> Exercise goal:
Rewrite the concert page, starting with "Aakash Mittal" and going on through "Tarot card analogs.", with "imaginative" changed to "inventive".

> Document section:
--- START ---
Tarot | UBC Symphonic Wind Ensemble

UBC School of Music

Tarot | UBC Symphonic Wind Ensemble

Download the Program
Fri Oct 13 2023 7:30pm
Chan Shun Concert Hall
Tickets from $5!

UBC Bands

Symphonic Wind Ensemble
Robert Taylor conductor
Shruti Ramani guest artist
Hope Salmonson composer-in-residence
Maggie Whiteman & Michael Witt graduate assistant conductors

 

PROGRAM:

Hope Salmonson
Rediscovery – world premiere

Ralph Vaughan Williams
Flourish for Wind Band

J.S. Bach (arr. Holst/ed. Mitchell)
Fugue à la Gigue – Michael Witt, conductor

Gustav Holst (ed. Matthews)
First Suite in Eb, Op. 28, No. 1 – Maggie Whiteman, conductor

Julie Giroux
Riften Wed

Lindsay Bronnenkant
Tarot

Aakash Mittal
Salt March

……………………………………………….

UBC Bands season opener features Lindsay Bronnenkant’s Tarot. Composed in 2021, this imaginative work follows in the footsteps of Gustav Holst, exploring his enthusiasm for the wind band and fascination with Indian rāgas, which he attempted to utilize in his famous Planets. Bronnenkant decided to compose a suite that applies Holst’s musical experimentation to a new topic: Tarot. Like astrology, Tarot cards have been used for divination, and as each planet in modern astrology represents specific characteristics and personality traits, so too does each Tarot card. Some elements of the Hindustani thāts, Karnātak mēlakarta rāgas, and pitch sets Holst references in his Planets are referenced in Tarot using a similarly Western approach to portray Tarot card analogs.
--- END ---
> Dataset excerpt:
--- START ---
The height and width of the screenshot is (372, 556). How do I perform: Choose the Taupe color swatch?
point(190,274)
--- END ---
> Response to the task:
Aakash Mittal
Salt March

……………………………………………….

UBC Bands season opener features Lindsay Bronnenkant’s Tarot. Composed in 2021, this inventive work follows in the footsteps of Gustav Holst, exploring his enthusiasm for the wind band and fascination with Indian rāgas, which he attempted to utilize in his famous Planets. Bronnenkant decided to compose a suite that applies Holst’s musical experimentation to a new topic: Tarot. Like astrology, Tarot cards have been used for divination, and as each planet in modern astrology represents specific characteristics and personality traits, so too does each Tarot card. Some elements of the Hindustani thāts, Karnātak mēlakarta rāgas, and pitch sets Holst references in his Planets are referenced in Tarot using a similarly Western approach to portray Tarot card analogs.